House Republicans are preparing to take up legislation next week that would make it easier for people to carry a concealed weapon as they travel from state to state.

Under the National Right-to-Carry Reciprocity Act, H.R. 822, anyone with a valid license to carry a concealed weapon in his or her home state could carry in other states, as long as those states allow concealed weapons and don't have specific rules about concealed weapons carried by nonresidents. Rep. Cliff Stearns (R-Fla.), who sponsored the bill, said earlier this year that the aim is to let states recognize one another's decisions to grant concealed weapons permits.

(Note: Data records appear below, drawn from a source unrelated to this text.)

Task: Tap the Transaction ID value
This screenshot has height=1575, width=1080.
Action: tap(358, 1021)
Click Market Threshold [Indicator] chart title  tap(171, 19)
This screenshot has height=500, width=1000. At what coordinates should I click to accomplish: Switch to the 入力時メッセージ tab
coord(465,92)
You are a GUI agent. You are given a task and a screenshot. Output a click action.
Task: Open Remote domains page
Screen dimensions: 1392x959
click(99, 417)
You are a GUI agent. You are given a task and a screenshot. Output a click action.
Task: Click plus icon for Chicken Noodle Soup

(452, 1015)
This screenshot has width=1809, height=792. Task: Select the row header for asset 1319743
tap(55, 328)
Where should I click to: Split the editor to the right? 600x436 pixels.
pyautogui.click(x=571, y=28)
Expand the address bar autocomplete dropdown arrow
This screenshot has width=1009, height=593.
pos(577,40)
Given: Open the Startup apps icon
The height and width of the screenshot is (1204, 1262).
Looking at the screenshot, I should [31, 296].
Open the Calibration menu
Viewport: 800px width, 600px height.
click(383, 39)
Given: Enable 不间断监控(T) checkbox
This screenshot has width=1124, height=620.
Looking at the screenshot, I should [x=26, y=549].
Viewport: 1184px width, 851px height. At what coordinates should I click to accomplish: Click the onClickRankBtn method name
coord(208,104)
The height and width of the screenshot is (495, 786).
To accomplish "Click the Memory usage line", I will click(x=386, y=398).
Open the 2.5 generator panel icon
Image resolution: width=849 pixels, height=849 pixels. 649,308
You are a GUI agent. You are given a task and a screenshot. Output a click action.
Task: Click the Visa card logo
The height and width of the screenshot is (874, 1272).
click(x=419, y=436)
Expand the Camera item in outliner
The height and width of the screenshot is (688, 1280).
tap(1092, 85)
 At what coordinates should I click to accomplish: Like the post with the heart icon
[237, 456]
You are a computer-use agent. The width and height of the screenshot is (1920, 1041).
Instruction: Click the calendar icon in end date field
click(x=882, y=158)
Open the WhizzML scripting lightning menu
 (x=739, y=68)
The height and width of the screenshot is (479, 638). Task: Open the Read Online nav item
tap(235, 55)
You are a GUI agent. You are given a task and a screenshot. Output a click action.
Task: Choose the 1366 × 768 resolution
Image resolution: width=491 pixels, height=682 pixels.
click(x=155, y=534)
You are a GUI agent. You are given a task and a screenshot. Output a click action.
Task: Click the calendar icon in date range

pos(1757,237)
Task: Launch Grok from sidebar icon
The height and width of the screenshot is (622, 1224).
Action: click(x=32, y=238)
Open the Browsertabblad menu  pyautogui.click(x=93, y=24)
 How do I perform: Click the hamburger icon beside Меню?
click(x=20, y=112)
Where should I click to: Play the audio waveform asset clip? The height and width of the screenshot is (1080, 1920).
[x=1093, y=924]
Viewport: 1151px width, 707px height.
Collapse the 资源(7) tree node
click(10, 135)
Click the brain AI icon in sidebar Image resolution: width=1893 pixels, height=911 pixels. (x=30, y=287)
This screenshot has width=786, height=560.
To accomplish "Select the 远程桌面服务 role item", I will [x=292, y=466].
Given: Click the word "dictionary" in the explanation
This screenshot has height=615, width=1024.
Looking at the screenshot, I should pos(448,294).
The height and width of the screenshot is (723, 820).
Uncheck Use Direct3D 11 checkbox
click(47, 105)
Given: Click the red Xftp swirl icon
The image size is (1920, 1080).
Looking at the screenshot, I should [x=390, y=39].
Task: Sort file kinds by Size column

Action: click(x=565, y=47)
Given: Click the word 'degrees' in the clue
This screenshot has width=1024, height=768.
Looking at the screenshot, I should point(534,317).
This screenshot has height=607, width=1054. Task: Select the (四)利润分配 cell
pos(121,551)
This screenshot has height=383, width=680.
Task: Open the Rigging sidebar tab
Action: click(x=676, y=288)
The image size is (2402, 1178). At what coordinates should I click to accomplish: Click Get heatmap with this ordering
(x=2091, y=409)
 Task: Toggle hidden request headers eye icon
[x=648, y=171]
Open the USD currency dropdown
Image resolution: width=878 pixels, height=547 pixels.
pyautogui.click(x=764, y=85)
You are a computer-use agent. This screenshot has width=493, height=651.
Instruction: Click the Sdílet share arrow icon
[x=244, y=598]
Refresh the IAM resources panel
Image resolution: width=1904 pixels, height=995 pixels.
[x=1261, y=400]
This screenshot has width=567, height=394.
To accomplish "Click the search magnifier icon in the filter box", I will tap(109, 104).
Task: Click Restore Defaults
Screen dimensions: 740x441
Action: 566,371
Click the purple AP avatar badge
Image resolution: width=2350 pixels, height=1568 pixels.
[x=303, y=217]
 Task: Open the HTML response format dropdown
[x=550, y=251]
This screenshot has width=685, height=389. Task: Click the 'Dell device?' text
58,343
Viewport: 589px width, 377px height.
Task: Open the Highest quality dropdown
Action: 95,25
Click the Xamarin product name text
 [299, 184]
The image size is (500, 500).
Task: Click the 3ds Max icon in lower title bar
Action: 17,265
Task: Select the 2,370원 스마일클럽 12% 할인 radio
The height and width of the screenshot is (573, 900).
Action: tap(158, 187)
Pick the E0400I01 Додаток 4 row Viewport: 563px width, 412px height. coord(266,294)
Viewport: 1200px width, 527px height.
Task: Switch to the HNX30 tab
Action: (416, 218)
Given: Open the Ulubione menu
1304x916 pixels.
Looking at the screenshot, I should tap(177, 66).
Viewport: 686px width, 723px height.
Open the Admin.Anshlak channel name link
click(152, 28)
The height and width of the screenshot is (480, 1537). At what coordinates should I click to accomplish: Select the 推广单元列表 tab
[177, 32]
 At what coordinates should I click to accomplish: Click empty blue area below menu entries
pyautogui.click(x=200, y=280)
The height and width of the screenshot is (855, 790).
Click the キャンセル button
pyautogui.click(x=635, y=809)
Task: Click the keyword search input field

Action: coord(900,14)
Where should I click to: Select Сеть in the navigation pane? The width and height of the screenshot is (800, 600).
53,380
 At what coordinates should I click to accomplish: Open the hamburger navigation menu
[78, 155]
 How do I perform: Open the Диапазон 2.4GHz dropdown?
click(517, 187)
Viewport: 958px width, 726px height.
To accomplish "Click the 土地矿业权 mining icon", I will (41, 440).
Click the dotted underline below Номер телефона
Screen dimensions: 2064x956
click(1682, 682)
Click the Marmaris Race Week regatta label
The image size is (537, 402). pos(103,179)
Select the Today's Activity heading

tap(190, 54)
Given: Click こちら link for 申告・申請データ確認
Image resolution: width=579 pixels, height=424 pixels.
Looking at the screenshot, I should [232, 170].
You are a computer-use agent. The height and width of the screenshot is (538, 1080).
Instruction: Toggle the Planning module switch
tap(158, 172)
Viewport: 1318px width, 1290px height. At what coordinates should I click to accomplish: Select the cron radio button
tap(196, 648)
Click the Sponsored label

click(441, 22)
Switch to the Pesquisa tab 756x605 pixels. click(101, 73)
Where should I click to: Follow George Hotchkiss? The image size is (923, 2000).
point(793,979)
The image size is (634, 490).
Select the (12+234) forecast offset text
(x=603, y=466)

"The right to self defense is unquestionable and the right to carry a firearm is recognized in our Constitution," Stearns said. "Today, 48 states have laws permitting concealed carry of a firearm in some circumstances, and this legislation would allow any person with a valid state-issued concealed firearm carry permit or license to carry a concealed handgun in any other state.

"It is important to note this bill would not create a federal licensing system," he added. "It would merely require states to recognize each other's carry permits, just as they recognize drivers' licenses and carry permits held by armored car guards."

As of this year, only Illinois and Washington, D.C., do not allow concealed weapons.

The House Rules Committee this week set a Nov. 14 deadline for receiving amendments to the bill. The committee had not set a meeting to approve a rule for the bill as of Tuesday afternoon.